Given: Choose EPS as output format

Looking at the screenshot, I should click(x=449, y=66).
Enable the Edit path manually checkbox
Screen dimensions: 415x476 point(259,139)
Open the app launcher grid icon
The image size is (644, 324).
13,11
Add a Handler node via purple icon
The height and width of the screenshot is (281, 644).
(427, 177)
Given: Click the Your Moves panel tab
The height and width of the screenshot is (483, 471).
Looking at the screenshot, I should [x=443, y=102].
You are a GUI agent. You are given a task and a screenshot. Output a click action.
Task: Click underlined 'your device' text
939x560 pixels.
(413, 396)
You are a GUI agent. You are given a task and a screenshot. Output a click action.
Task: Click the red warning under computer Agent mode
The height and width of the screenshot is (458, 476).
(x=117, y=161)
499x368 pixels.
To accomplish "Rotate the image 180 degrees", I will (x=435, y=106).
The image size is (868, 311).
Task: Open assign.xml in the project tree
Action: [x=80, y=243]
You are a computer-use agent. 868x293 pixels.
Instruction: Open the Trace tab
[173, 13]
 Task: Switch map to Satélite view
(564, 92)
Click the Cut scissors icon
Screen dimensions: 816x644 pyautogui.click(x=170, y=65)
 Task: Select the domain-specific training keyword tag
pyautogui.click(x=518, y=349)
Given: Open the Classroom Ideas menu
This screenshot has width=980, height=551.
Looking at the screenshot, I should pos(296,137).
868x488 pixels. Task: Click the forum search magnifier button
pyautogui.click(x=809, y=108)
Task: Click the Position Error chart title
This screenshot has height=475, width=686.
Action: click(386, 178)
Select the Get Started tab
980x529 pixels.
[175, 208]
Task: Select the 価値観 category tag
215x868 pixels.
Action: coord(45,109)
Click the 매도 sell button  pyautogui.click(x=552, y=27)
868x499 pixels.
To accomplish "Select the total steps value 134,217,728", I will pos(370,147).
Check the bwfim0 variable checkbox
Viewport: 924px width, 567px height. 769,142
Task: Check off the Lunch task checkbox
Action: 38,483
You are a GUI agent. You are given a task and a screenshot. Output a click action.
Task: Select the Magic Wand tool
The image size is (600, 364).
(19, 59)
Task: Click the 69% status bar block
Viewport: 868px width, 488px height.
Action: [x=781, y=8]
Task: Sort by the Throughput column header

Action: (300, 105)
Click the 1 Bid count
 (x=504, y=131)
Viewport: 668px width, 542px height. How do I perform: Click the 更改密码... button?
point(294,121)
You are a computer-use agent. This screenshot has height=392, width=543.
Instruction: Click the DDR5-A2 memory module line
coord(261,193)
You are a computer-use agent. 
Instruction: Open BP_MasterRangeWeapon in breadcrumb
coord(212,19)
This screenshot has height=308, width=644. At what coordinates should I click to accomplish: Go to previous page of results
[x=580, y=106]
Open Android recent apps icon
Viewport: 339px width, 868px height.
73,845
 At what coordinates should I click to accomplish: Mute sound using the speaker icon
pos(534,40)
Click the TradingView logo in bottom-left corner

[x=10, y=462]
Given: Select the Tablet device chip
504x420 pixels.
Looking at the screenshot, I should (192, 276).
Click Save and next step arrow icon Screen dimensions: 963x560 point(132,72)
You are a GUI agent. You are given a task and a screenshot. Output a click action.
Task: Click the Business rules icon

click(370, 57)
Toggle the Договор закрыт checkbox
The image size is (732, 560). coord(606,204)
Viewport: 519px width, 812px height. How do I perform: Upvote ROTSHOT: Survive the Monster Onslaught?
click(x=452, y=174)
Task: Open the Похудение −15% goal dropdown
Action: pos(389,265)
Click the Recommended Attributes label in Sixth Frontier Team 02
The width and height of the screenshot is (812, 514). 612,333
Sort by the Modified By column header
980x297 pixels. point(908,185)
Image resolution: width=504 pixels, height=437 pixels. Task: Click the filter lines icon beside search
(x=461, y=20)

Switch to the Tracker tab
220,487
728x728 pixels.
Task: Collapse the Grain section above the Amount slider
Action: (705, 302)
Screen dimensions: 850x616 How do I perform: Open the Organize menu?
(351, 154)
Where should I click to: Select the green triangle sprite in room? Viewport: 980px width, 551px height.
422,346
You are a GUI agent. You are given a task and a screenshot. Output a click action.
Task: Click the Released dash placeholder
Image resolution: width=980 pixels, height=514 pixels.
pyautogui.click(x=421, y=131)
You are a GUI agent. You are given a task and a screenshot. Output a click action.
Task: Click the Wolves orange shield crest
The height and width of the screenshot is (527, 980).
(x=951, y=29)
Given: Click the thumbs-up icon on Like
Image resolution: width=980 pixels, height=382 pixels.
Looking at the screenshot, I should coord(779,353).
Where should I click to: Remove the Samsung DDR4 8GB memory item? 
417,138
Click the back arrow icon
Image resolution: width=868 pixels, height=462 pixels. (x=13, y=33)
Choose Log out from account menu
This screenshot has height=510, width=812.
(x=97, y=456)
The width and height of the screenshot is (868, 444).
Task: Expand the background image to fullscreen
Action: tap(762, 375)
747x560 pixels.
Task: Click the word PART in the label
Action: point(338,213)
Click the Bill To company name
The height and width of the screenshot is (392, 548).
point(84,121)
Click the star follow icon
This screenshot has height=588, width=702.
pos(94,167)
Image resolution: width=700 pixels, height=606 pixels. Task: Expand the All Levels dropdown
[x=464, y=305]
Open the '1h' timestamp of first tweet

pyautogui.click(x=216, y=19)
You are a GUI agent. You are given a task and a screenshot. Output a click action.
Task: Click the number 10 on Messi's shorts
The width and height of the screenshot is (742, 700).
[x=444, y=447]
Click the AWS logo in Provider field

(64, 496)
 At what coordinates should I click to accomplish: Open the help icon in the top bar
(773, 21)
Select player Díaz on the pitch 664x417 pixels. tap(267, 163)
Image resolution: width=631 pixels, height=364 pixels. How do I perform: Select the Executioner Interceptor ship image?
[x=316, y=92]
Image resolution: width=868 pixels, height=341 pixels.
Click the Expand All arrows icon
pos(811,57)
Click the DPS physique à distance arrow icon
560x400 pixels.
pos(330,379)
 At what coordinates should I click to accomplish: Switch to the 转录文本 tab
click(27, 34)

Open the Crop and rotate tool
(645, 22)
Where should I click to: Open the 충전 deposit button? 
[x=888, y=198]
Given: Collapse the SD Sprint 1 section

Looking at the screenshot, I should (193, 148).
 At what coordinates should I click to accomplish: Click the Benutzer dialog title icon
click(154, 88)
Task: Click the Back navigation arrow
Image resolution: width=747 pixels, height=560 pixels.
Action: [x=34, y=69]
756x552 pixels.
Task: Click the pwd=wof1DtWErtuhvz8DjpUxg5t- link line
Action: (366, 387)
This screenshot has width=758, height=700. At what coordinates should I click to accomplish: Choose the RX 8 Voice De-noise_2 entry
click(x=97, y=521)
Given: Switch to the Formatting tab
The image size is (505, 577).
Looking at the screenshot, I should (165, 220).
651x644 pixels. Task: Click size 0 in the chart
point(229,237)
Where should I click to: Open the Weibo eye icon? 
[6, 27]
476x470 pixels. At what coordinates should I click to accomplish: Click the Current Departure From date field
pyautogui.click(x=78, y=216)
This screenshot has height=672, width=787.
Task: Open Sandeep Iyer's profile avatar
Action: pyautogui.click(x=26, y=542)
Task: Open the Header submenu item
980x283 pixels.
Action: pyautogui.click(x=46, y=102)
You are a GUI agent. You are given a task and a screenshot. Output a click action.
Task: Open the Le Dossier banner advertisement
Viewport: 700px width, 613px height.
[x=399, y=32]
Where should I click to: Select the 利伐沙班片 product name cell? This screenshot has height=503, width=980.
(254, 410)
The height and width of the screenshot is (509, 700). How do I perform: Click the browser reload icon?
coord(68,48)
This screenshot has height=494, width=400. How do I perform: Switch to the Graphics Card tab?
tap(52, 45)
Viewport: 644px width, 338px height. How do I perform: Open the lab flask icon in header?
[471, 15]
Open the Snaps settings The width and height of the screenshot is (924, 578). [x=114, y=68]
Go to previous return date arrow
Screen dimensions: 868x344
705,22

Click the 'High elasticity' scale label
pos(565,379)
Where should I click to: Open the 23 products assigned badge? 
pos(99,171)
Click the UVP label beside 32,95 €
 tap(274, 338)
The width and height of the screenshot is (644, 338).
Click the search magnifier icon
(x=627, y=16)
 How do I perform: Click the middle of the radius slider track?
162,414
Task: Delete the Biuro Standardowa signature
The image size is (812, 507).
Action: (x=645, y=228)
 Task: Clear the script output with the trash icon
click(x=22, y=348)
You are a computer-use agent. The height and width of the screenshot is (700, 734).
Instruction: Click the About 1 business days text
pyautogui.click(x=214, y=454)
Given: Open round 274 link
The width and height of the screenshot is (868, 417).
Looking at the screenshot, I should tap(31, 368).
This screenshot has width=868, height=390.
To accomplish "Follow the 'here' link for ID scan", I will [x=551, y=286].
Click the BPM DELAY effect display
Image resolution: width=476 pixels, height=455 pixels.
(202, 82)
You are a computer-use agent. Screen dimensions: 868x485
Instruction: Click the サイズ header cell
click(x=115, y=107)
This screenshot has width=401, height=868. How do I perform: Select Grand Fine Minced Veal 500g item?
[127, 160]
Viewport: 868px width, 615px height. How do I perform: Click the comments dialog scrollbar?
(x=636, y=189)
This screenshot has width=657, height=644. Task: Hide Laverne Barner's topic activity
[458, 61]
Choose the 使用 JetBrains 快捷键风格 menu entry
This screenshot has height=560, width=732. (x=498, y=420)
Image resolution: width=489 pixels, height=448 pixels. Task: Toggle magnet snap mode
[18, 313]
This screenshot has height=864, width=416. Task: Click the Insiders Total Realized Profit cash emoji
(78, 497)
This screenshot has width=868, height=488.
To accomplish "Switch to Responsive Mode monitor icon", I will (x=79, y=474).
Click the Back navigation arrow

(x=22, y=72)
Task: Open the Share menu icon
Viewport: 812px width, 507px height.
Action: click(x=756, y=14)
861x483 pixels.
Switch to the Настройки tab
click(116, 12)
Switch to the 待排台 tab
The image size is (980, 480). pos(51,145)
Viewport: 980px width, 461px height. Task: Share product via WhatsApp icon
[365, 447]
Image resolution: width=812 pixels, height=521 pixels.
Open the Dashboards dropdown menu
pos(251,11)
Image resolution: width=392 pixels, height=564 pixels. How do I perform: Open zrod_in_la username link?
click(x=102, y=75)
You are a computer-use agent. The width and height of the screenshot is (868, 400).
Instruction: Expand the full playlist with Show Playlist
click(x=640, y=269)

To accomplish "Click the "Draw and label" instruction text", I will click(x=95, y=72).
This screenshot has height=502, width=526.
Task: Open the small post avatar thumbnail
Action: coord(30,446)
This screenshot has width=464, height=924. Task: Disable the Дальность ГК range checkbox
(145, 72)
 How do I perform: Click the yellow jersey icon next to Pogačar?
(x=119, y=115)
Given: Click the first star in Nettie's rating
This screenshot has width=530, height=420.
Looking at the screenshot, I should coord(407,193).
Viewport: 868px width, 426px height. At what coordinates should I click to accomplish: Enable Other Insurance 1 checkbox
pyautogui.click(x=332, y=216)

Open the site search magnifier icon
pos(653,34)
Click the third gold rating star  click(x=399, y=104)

- - - -

What is being asked ->
Gather, from the listing above, every line carrying the word "rating".

Solution to this task ->
Given: Click the first star in Nettie's rating
Click the third gold rating star  click(x=399, y=104)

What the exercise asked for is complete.